Every entry must come back exactly as it was written.
- - - -
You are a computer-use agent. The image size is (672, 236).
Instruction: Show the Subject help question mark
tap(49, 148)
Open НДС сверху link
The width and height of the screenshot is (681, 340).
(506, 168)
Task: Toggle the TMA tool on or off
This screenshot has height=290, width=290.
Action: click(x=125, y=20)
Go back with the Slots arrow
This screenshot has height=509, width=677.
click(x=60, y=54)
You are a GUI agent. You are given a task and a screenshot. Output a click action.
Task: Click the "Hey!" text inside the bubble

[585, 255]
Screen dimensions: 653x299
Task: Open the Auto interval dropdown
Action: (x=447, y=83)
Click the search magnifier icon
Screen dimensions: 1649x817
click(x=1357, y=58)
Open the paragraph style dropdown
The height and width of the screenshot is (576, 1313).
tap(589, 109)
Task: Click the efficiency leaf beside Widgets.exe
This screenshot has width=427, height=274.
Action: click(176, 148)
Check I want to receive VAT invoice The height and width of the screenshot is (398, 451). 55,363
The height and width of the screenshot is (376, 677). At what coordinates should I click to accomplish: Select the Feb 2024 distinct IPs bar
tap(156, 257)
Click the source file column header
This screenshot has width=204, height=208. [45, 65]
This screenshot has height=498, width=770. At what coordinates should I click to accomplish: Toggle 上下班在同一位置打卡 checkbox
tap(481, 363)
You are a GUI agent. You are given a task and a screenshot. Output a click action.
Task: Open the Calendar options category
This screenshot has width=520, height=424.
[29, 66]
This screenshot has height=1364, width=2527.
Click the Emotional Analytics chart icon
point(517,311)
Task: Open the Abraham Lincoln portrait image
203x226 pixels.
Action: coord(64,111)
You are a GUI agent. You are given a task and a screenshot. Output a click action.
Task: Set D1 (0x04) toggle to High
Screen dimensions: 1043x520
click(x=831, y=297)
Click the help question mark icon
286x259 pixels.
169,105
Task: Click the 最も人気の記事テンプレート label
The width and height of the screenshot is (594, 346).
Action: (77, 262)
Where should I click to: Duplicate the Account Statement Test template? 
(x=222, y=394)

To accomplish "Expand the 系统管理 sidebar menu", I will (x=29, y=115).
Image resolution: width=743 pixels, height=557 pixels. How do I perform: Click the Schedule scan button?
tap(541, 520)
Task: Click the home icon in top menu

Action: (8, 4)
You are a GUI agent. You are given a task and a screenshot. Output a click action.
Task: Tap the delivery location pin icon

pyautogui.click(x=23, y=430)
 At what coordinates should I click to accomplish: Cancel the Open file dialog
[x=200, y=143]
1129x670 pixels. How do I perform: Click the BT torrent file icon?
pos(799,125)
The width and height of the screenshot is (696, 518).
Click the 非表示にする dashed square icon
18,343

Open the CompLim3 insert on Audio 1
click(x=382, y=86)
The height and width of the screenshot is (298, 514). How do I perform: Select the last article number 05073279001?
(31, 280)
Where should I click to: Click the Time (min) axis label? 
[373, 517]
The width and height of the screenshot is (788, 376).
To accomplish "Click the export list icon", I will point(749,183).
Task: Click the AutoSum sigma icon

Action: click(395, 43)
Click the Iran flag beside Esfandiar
- - - -
• Task solution:
You are a computer-use agent. The image size is (672, 236).
Instruction: Show the Subject help question mark
tap(49, 148)
Open НДС сверху link
The width and height of the screenshot is (681, 340).
(506, 168)
Task: Toggle the TMA tool on or off
This screenshot has height=290, width=290.
Action: click(x=125, y=20)
Go back with the Slots arrow
This screenshot has height=509, width=677.
click(x=60, y=54)
You are a GUI agent. You are given a task and a screenshot. Output a click action.
Task: Click the "Hey!" text inside the bubble

[585, 255]
Screen dimensions: 653x299
Task: Open the Auto interval dropdown
Action: (x=447, y=83)
Click the search magnifier icon
Screen dimensions: 1649x817
click(x=1357, y=58)
Open the paragraph style dropdown
The height and width of the screenshot is (576, 1313).
tap(589, 109)
Task: Click the efficiency leaf beside Widgets.exe
This screenshot has width=427, height=274.
Action: click(176, 148)
Check I want to receive VAT invoice The height and width of the screenshot is (398, 451). 55,363
The height and width of the screenshot is (376, 677). At what coordinates should I click to accomplish: Select the Feb 2024 distinct IPs bar
tap(156, 257)
Click the source file column header
This screenshot has width=204, height=208. [45, 65]
This screenshot has height=498, width=770. At what coordinates should I click to accomplish: Toggle 上下班在同一位置打卡 checkbox
tap(481, 363)
You are a GUI agent. You are given a task and a screenshot. Output a click action.
Task: Open the Calendar options category
This screenshot has width=520, height=424.
[29, 66]
This screenshot has height=1364, width=2527.
Click the Emotional Analytics chart icon
point(517,311)
Task: Open the Abraham Lincoln portrait image
203x226 pixels.
Action: coord(64,111)
You are a GUI agent. You are given a task and a screenshot. Output a click action.
Task: Set D1 (0x04) toggle to High
Screen dimensions: 1043x520
click(x=831, y=297)
Click the help question mark icon
286x259 pixels.
169,105
Task: Click the 最も人気の記事テンプレート label
The width and height of the screenshot is (594, 346).
Action: (77, 262)
Where should I click to: Duplicate the Account Statement Test template? 
(x=222, y=394)

To accomplish "Expand the 系统管理 sidebar menu", I will (x=29, y=115).
Image resolution: width=743 pixels, height=557 pixels. How do I perform: Click the Schedule scan button?
tap(541, 520)
Task: Click the home icon in top menu

Action: (8, 4)
You are a GUI agent. You are given a task and a screenshot. Output a click action.
Task: Tap the delivery location pin icon

pyautogui.click(x=23, y=430)
 At what coordinates should I click to accomplish: Cancel the Open file dialog
[x=200, y=143]
1129x670 pixels. How do I perform: Click the BT torrent file icon?
pos(799,125)
The width and height of the screenshot is (696, 518).
Click the 非表示にする dashed square icon
18,343

Open the CompLim3 insert on Audio 1
click(x=382, y=86)
The height and width of the screenshot is (298, 514). How do I perform: Select the last article number 05073279001?
(31, 280)
Where should I click to: Click the Time (min) axis label? 
[373, 517]
The width and height of the screenshot is (788, 376).
To accomplish "Click the export list icon", I will point(749,183).
Task: Click the AutoSum sigma icon

Action: click(395, 43)
Click the Iran flag beside Esfandiar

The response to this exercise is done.